■ Problem description
Which lines in the material contain the word "Select"? Pull out each of them in full.

[Source data]
◇ ◇ ◇ ◇ ◇ ◇ ◇

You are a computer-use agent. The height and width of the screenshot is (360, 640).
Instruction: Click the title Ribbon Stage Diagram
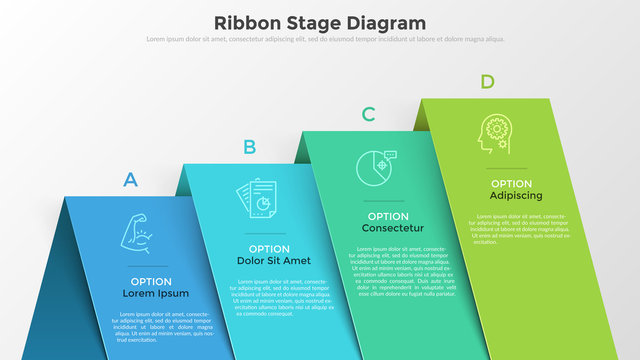pos(320,22)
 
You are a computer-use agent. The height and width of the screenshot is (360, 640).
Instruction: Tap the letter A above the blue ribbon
pos(130,181)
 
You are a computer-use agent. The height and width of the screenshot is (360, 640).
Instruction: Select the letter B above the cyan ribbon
pos(249,148)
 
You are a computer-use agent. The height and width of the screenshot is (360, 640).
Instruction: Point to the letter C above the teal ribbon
pos(368,114)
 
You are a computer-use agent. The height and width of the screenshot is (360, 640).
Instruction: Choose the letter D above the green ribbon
pos(487,81)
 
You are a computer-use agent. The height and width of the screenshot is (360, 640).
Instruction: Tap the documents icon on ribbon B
pos(256,197)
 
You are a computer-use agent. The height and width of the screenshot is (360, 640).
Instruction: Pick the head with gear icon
pos(494,134)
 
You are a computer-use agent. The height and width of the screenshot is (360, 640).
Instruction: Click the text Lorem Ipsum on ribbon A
pos(155,294)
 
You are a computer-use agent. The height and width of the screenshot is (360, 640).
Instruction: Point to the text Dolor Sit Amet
pos(274,261)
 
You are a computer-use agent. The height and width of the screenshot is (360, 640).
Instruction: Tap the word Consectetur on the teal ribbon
pos(393,228)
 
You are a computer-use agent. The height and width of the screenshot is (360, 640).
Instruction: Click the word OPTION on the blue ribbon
pos(150,282)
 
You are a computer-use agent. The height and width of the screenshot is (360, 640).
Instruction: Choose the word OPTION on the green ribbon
pos(511,184)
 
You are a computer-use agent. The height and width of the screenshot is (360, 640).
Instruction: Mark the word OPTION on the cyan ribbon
pos(269,249)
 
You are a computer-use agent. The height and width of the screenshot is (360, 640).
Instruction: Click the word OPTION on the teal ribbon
pos(388,216)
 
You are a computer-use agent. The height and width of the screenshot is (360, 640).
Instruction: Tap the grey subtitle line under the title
pos(320,40)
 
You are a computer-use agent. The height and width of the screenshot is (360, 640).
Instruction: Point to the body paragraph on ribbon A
pos(162,326)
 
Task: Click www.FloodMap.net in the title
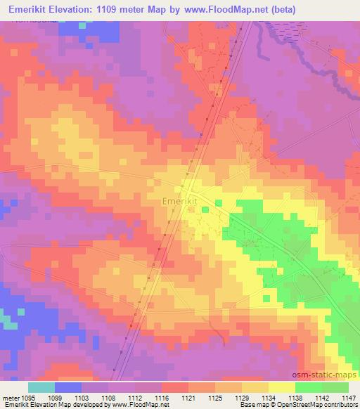(221, 10)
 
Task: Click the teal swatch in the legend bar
(41, 387)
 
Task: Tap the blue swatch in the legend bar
(68, 387)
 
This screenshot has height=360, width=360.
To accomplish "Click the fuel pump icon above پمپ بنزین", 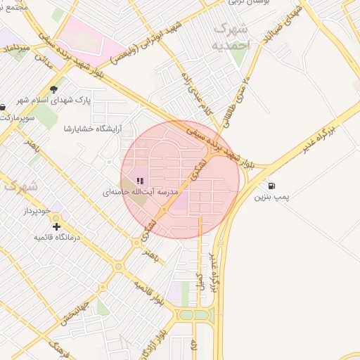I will coord(271,186).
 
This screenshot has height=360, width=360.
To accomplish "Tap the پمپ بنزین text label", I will coord(291,198).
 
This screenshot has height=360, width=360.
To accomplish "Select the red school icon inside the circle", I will coord(138,181).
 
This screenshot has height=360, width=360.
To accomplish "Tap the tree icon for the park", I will coord(54,89).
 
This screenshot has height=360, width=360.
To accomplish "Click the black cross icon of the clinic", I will coord(56,226).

◇ ◇ ◇ ◇ ◇ ◇ ◇

■ Result for this task
Instruction: Select the letter B above the cyan ribbon
To accomplish "Select the red school icon inside the circle", I will coord(138,181).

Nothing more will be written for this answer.